## Brief
Each line from the one with "This screenshot has" through the end of the records below should be transcribed exactly, and each picture should be skipped.
Top of Input for this task
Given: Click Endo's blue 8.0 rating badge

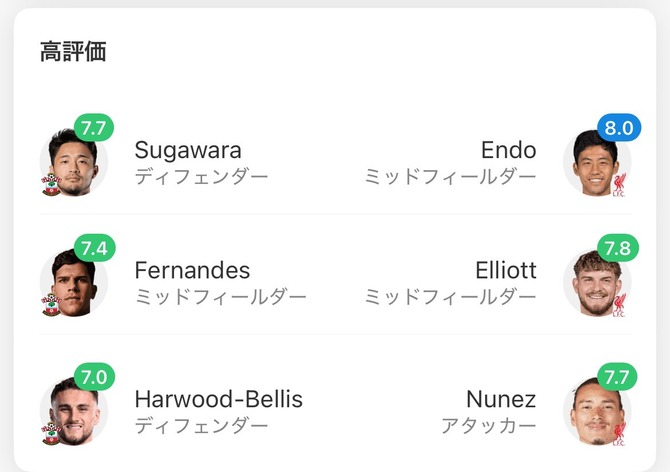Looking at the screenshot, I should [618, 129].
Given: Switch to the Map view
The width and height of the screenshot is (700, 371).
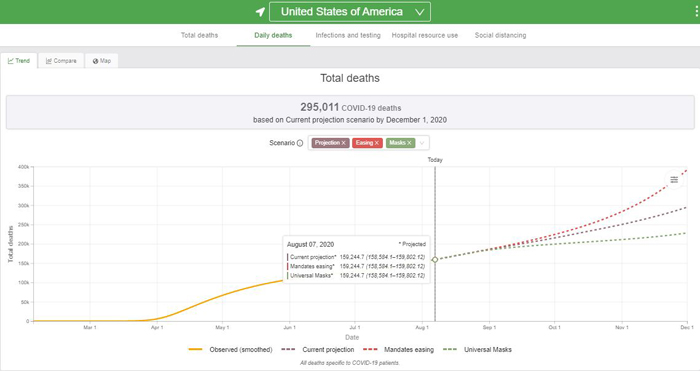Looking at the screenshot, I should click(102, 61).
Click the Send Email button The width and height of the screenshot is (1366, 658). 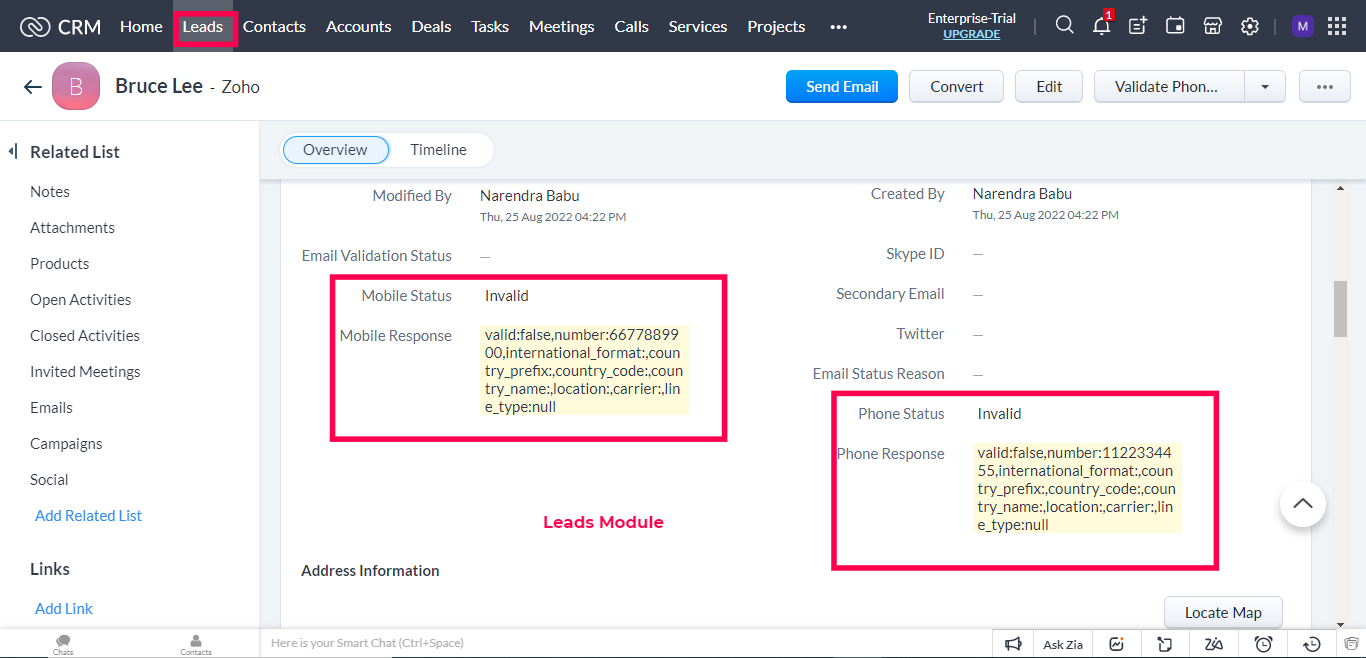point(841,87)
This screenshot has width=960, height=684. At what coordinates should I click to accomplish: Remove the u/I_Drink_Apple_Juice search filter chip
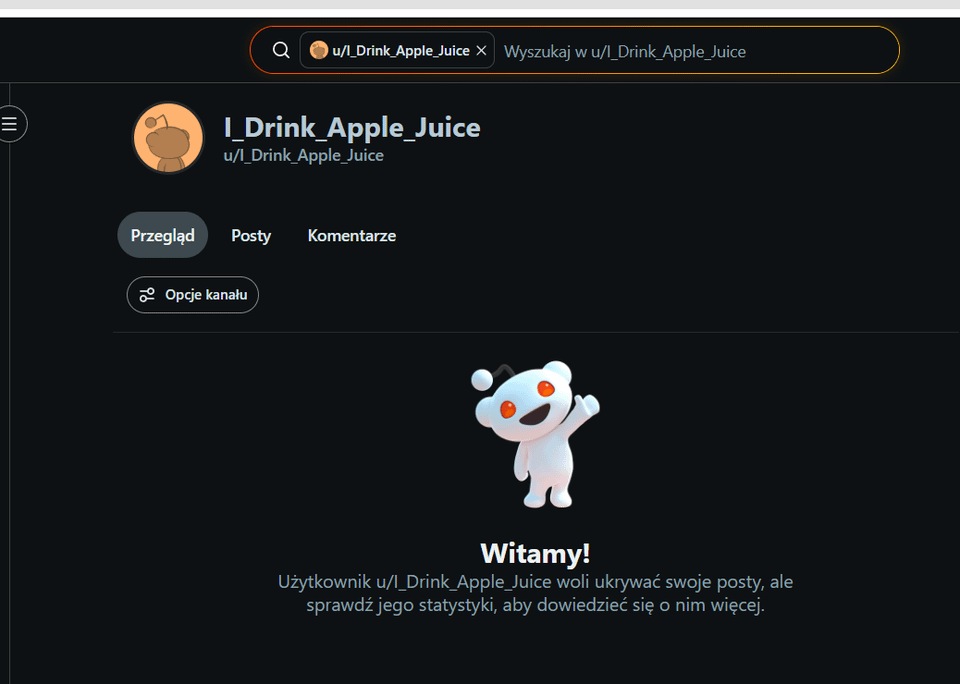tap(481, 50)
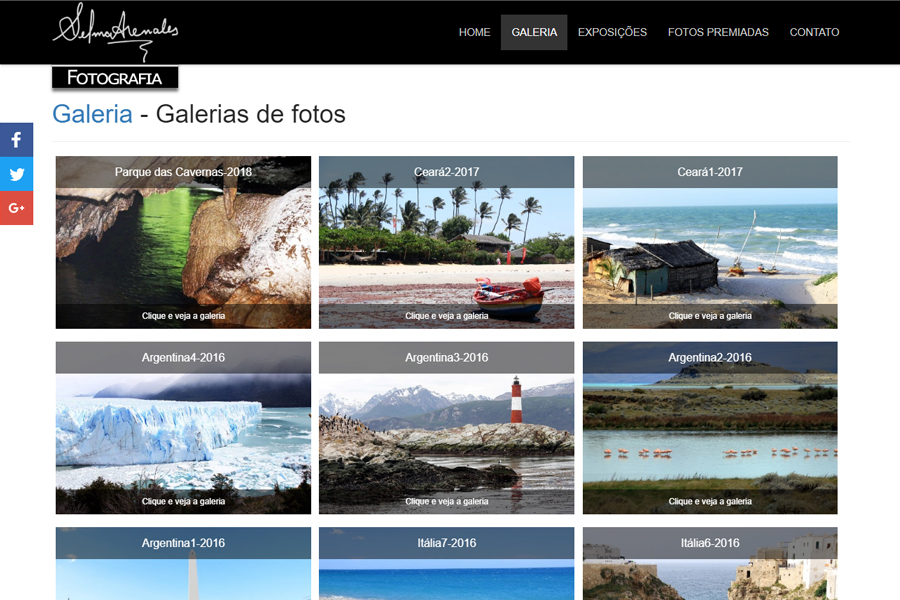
Bottom of Input for this task
## Result
This screenshot has width=960, height=684. At what coordinates should I click to accomplish: Remove the u/I_Drink_Apple_Juice search filter chip
tap(481, 50)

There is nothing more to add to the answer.